### Reading passage

============

July 20, 2021

Fourth Stage Added as 80th National Folk Festival Announces the Maryland Traditions Family Folklife Area Program


Today, the 80th National Folk Festival announced the Maryland Traditions Family Folklife Area program, sharing details about the performers, craftspeople, and demonstrators who will be featured in this special area of the festival in 2021. Additionally, festival organizers revealed the addition of a fourth stage at this year’s festival, the Maryland Traditions Family Folklife Stage. The National Folk Festival is returning to Downtown Salisbury, September 10 – 12, 2021, the third year of the National’s residency in Salisbury.

Supported by Maryland Traditions, the traditional arts program of the Maryland State Arts Council, the Maryland Traditions Family Folklife Area & Stage at the 80th National Folk Festival celebrates and showcases the rich, living traditions of Maryland—from its Atlantic beaches to the Appalachian Mountains. The area shines a spotlight on the distinctive music, rituals, crafts, occupations, foodways, and other traditions at the heart of Maryland heritage, expressing both the state’s deep history and its evolving character. Performances, demonstrations, displays, exhibits, and narrative presentations by Maryland master artisans and performers explore a wide range of cultural traditions, including those of its First Peoples, the cultural legacies of European settlers, and the expressions of the newest Maryland residents whose cultural roots come from around the globe.

“Maryland Traditions is proud to have the platform of the National Folk Festival to share a glimpse of the vibrant spectrum of living traditions practiced throughout Maryland,” said Chad Buterbaugh, state folklorist and director of the Maryland Traditions program at the Maryland State Arts Council. “From our Indigenous tradition bearers with the Pocomoke Indian Nation, to the Cumberland Marbles Program and the distinctive dance traditions of Puerto Rican diaspora, as well as emerging immigrant communities that are new to the Eastern Shore and dance expressions that thrive in urban centers, the Maryland Traditions Family Folklife Area & Stage reflects the richness of the state’s cultural expressions.”

============

### Exercise material
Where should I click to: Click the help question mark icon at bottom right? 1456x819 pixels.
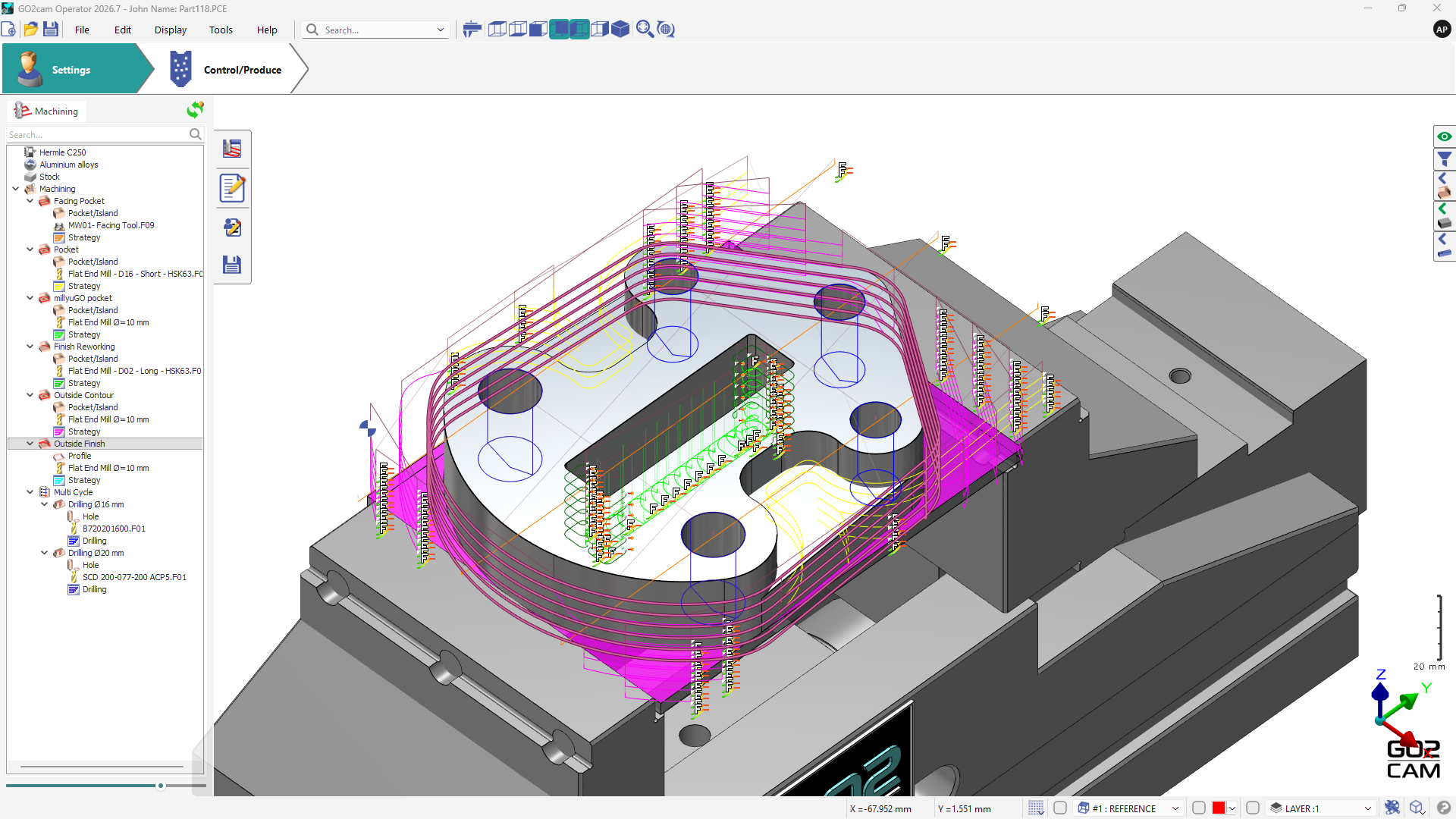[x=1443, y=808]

============

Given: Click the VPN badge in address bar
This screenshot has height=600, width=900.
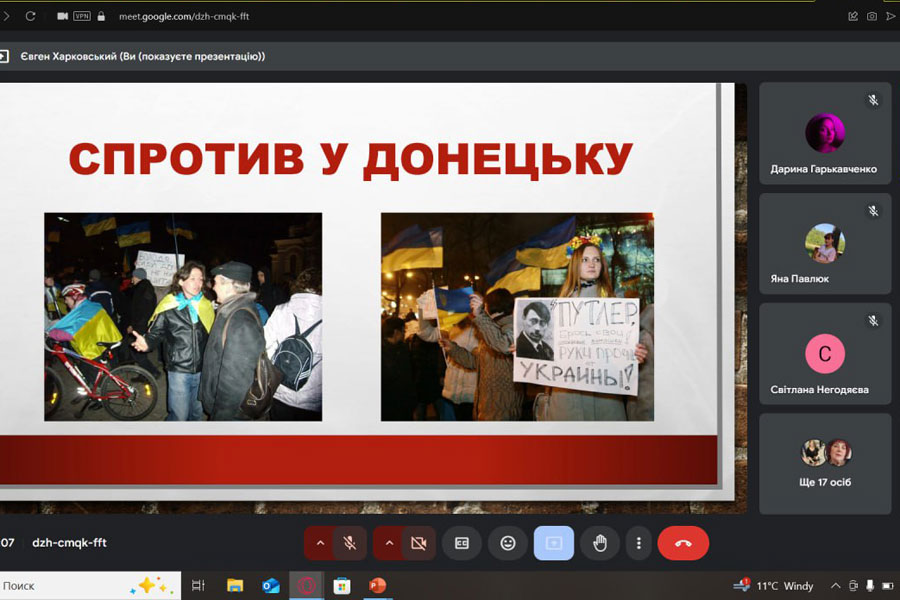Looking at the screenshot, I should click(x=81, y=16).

============

### Exercises to complete
1. Rewrite the paragraph of the festival announcement that begins "Supported by Maryland Traditions" as a short bulleted list that keeps its main facts.
2. In the listing, rename "bottom right" to "lower right" in the lines from the line with "Where should I" to the line with "[x=1443, y=808]", and give back only those lines with everything else unchanged. Leave the pictures out.
The festival announcement and the listing are separate, unrelated material.

### List of solutions
1.
- The Maryland Traditions Family Folklife Area & Stage at the 80th National Folk Festival is supported by Maryland Traditions, the traditional arts program of the Maryland State Arts Council.
- It celebrates Maryland's living traditions, from the Atlantic beaches to the Appalachian Mountains.
- It highlights music, rituals, crafts, occupations, foodways, and other traditions that express the state's deep history and evolving character.
- Maryland master artisans and performers present performances, demonstrations, displays, exhibits, and narrative presentations.
- These cover the traditions of First Peoples, the cultural legacies of European settlers, and the expressions of the newest residents, whose roots come from around the globe.

2.
Where should I click to: Click the help question mark icon at lower right? 1456x819 pixels.
[x=1443, y=808]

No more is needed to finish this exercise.